* **Supplied text**:
::::::
While the materialistic reductionist cannot see farther than his senses and analytical intellectual processes allow, the Spiritualist has not yet left the stage of subservience to forces belonging to the level of collective psychism and emotional mass-vibrations collective hopes, fears, or expectations, which take control of the all-too-open "medium." In the past these forces may have been associated with the thought-forms, psychological tensions, or emotions of a once living, now deceased personality; but they also may be direct or inverted projections of inner confusion and longing with which the passive, undeveloped mind is unable to deal frontally and to integrate within an individualized structure of selfhood. Once the process of individualization is definitely under way, the vertical interaction of ascending and descending movements should be discernible in any situation which can be called ever so slightly creative, transformative, or revelatory. The two levels may not be ready for full interpenetration yet, but one should speak of interaction rather than action and reaction; for evolution is essentially a two-way process.
::::::
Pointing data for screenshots
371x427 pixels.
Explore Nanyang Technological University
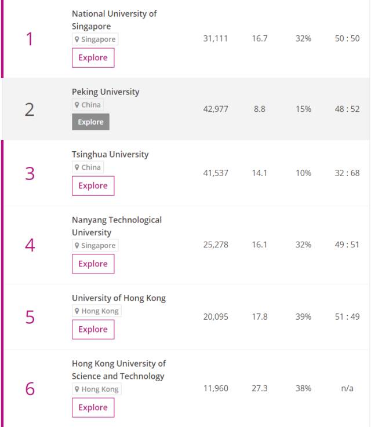93,264
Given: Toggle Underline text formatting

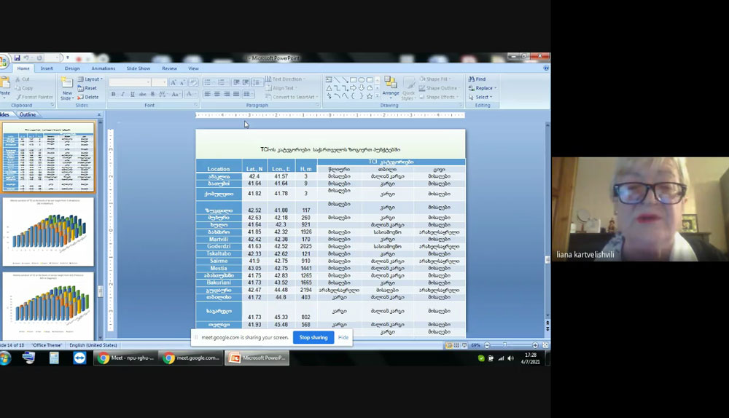Looking at the screenshot, I should [131, 94].
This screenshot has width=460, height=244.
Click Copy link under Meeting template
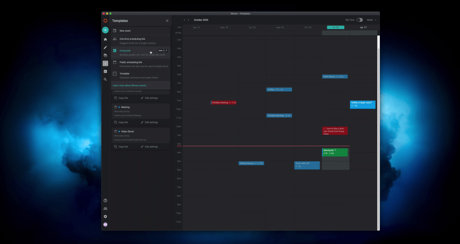click(121, 122)
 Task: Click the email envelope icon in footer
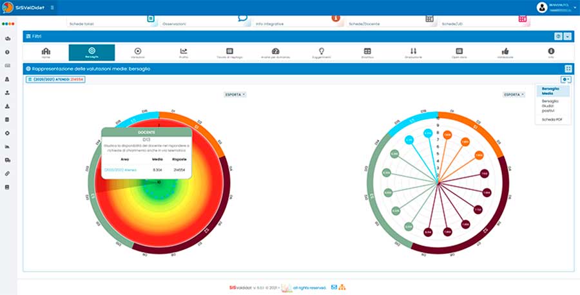(x=334, y=287)
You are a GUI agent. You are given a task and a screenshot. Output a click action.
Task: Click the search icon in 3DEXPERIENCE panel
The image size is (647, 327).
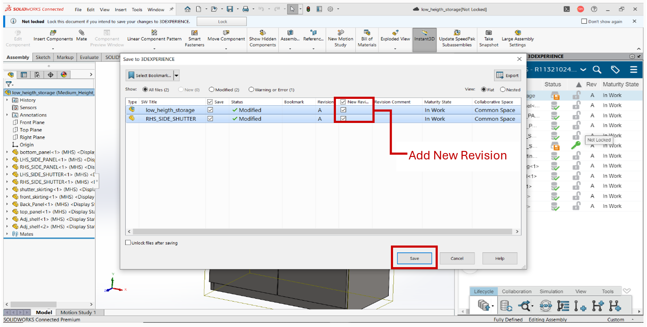(x=597, y=70)
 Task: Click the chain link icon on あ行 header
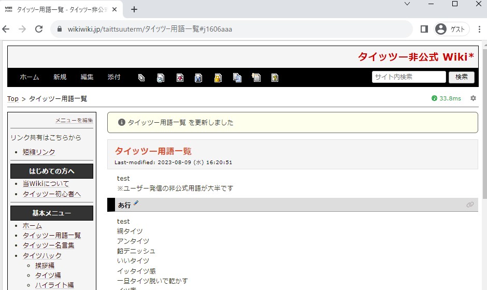(x=470, y=205)
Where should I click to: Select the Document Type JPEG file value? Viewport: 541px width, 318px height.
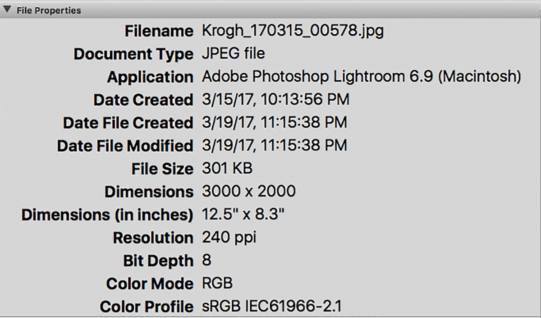[x=233, y=54]
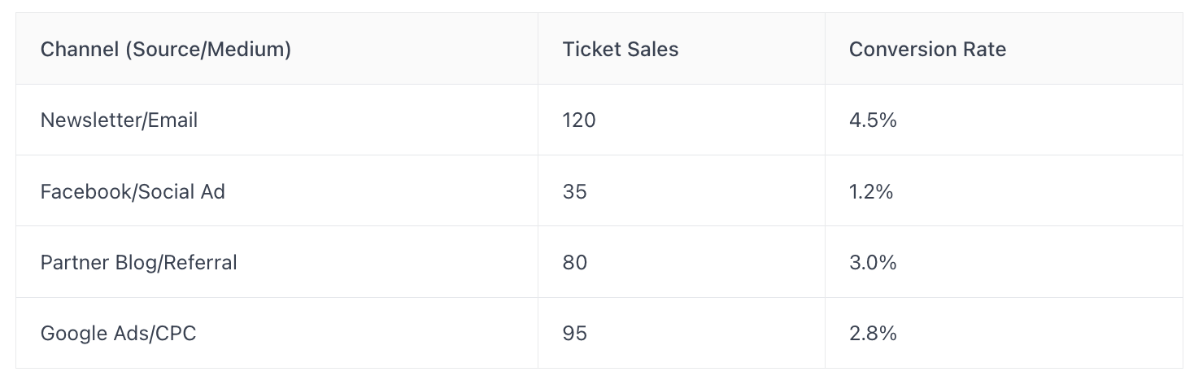The width and height of the screenshot is (1194, 376).
Task: Select the Partner Blog/Referral channel cell
Action: 277,262

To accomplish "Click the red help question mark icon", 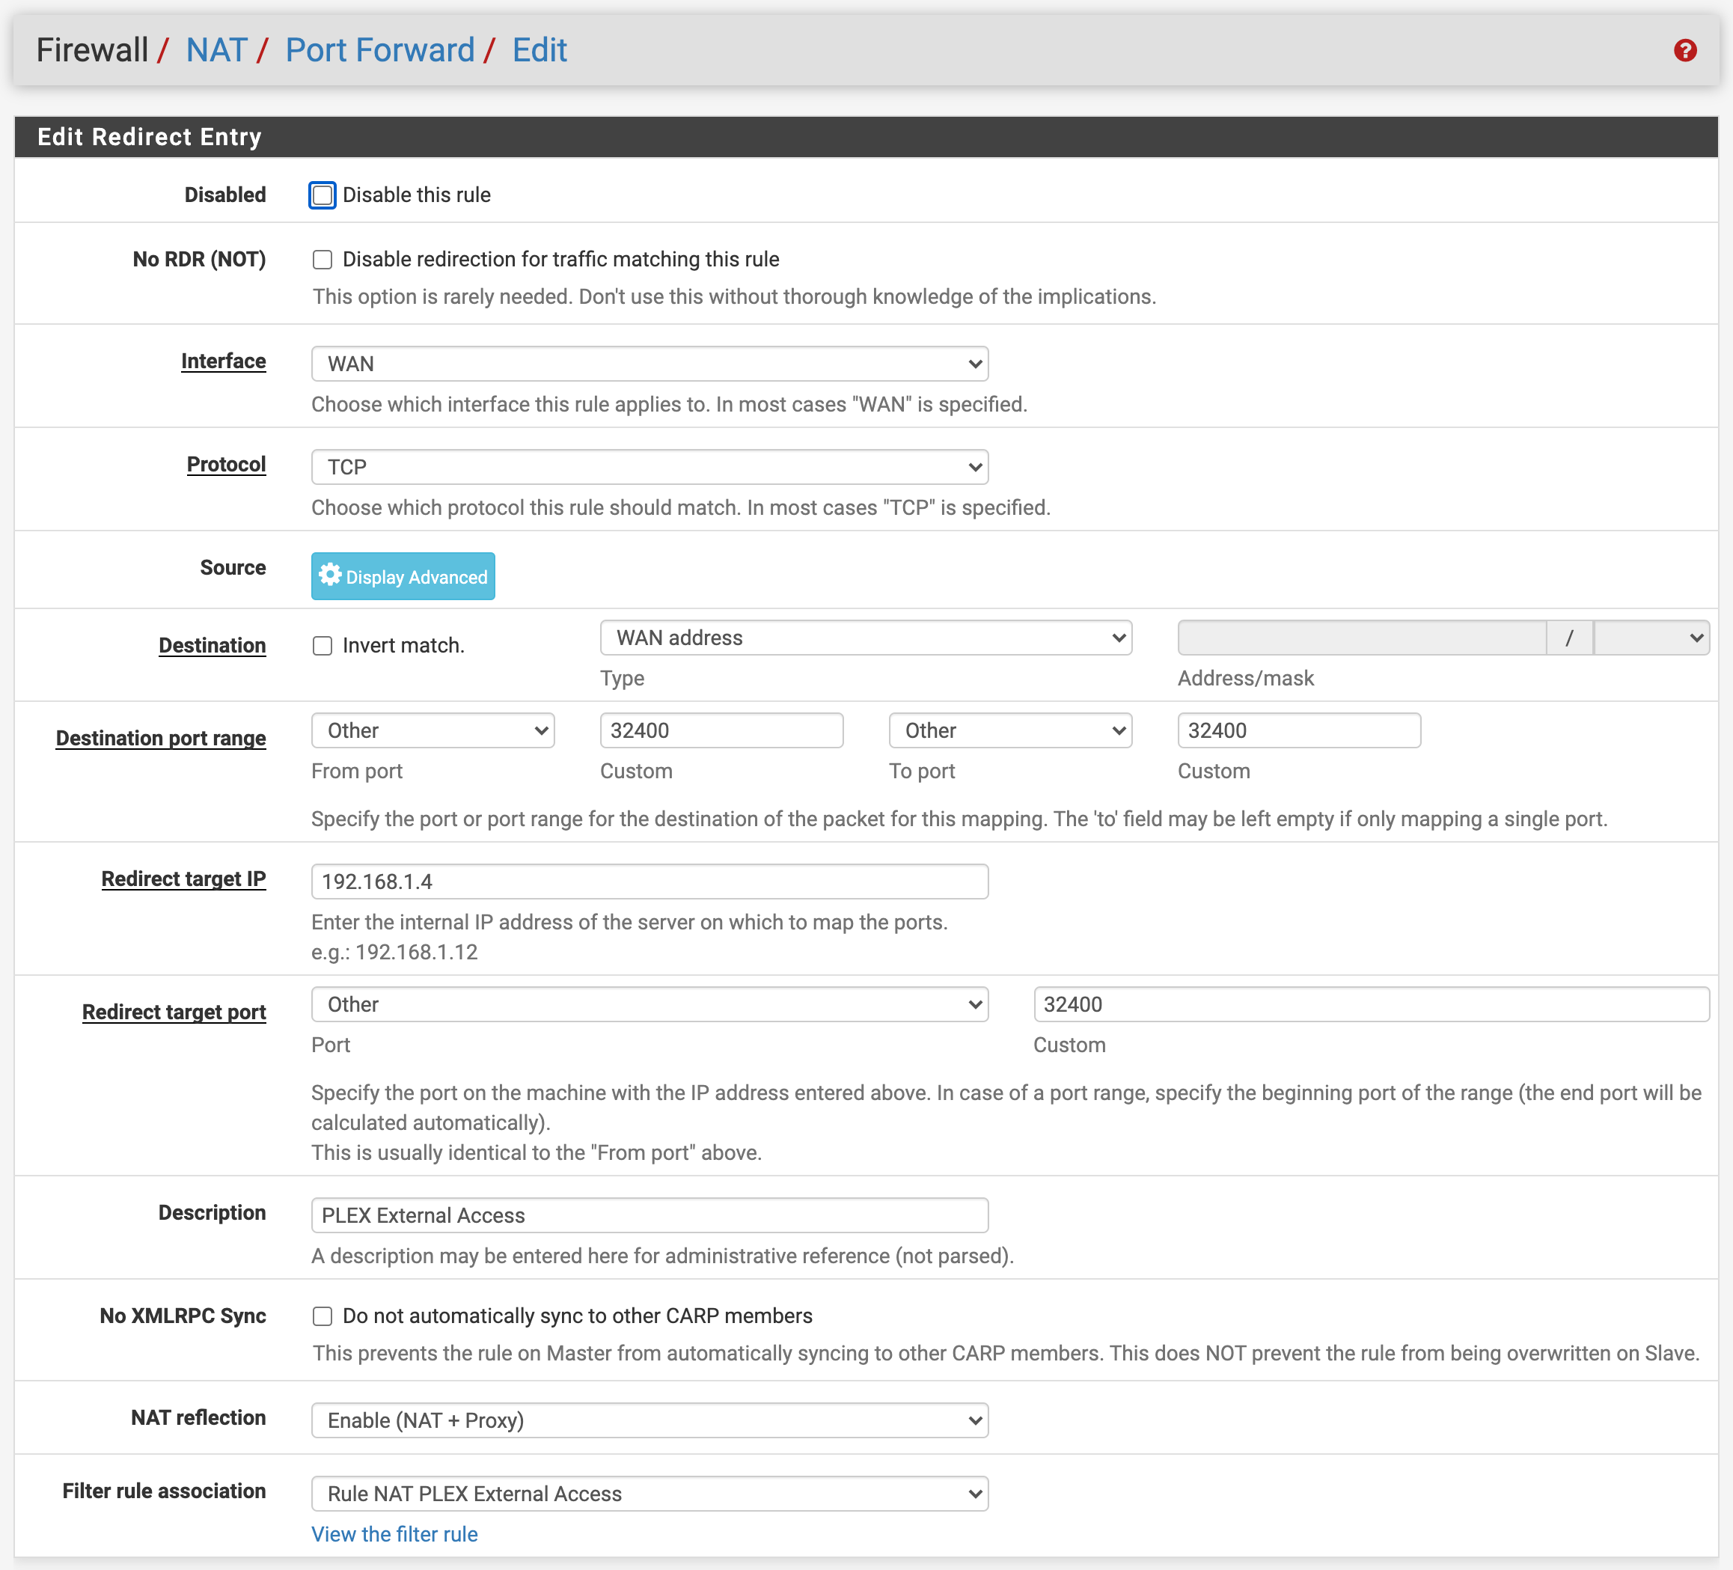I will click(1684, 51).
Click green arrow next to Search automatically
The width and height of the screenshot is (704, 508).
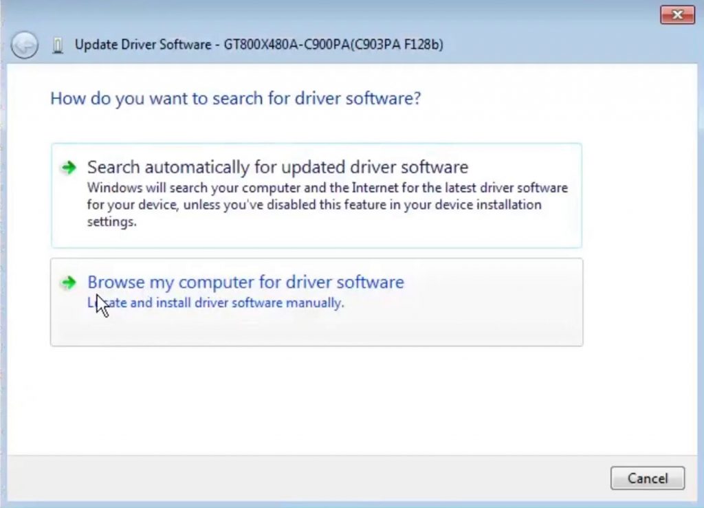68,168
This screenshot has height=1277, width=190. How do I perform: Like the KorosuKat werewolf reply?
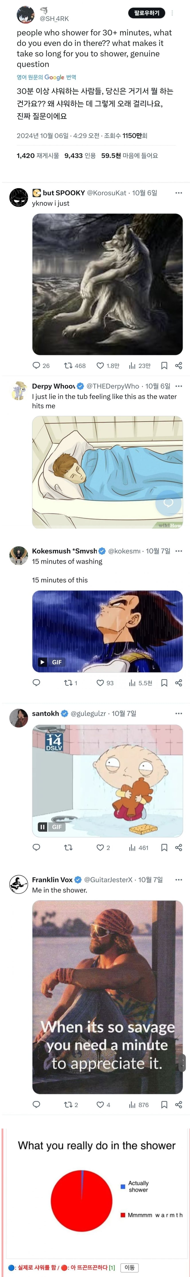point(108,365)
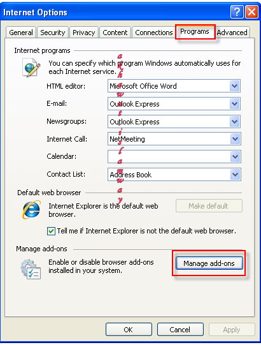Screen dimensions: 261x345
Task: Click the globe and pencil Internet programs icon
Action: (x=31, y=68)
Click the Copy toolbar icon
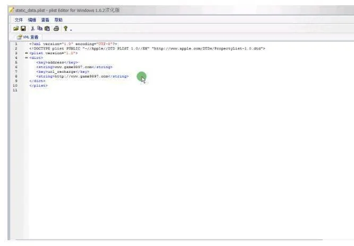Viewport: 354px width, 246px height. pos(40,28)
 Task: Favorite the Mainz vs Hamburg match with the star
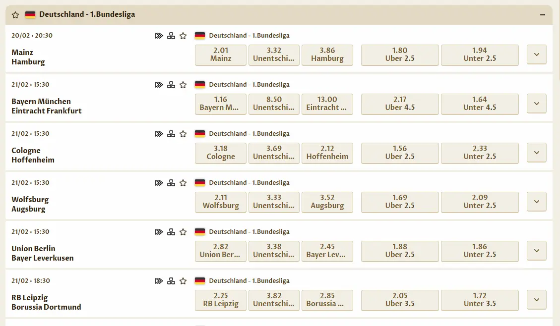183,35
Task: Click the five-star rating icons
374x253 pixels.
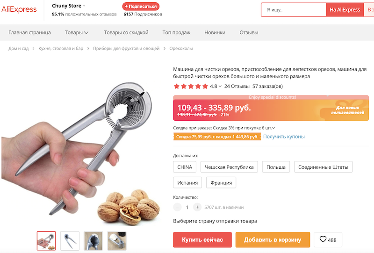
::::::
* **What to do**:
1. In the individualization passage, what kind of process is evolution said to be?
2. Say whether each statement agrees with the individualization passage, answering yes or no and quoting the words that decide it: (a) The Spiritualist has left behind subservience to collective forces. (b) The materialistic reductionist's sight is limited by his senses and analytical intellectual processes. (c) The two levels are ready for full interpenetration.
3. Carry on the individualization passage from the end of its last sentence.
These entries are separate from the individualization passage.

* **Written answers**:
1. Evolution is essentially a two-way process.

2.
(a) No: "the Spiritualist has not yet left the stage of subservience to forces belonging to the level of collective psychism"
(b) Yes: "the materialistic reductionist cannot see farther than his senses and analytical intellectual processes allow"
(c) No: "The two levels may not be ready for full interpenetration yet"

3.
      Several levels of activity can be distinguished in a present-day, developed human being; and all interact in various ways according to the particular person's stage of development. The two extreme levels may be succinctly called "spirit" and "matter," but the whole situation involves a definite spiritual Quality seeking precise and concrete actualization in a differentiated form (a person) of the material substance of our planet, according to a fundamental archetypal structure. To human beings with limited senses, the earthly substance is "physical"; but senses capable of responding to more subtle and differentiated vibrations would perceive finer substances, material formations, and vibratory energies. Theoretically, these exist in everyone already but are mostly latent; eventually the entire planet may experience a transmutation resulting in their concrete actualization. Thus the matter referred to instatements about the concluding omega stage of a great planetary cycle, when spirit and matter are to be integrated in a perfect form of being, is not the kind of substance that can be perceived or touched by today's gross senses or coarse hands. It will have to be a materiality so sensitive and attuned to the vibrations of spiritual Qualities that a process of total harmonization and interpenetration can be consummated at least partially.
      This consummation can occur only within and through an adequate form or structure; otherwise, however valuable the results may be, one can speak only of mediumship. Thus a process of form-building is required. It is a process that unfolds in two phases: first, in terms of collective structuring (a culture and systems of social organization), then in terms of the individualization of persons from the collective cultural matrices. The building of the form (or alchemical vessel) required for the harmonization and interpenetration of a spiritual Quality and a particular type of earth-materials is the work of mind. The human mind operates at two levels: the level of archetypes (formulas of organization, which are not concrete entities until human beings imagine them that way), and the level of collective cultural and personal (or egocentric) structuring.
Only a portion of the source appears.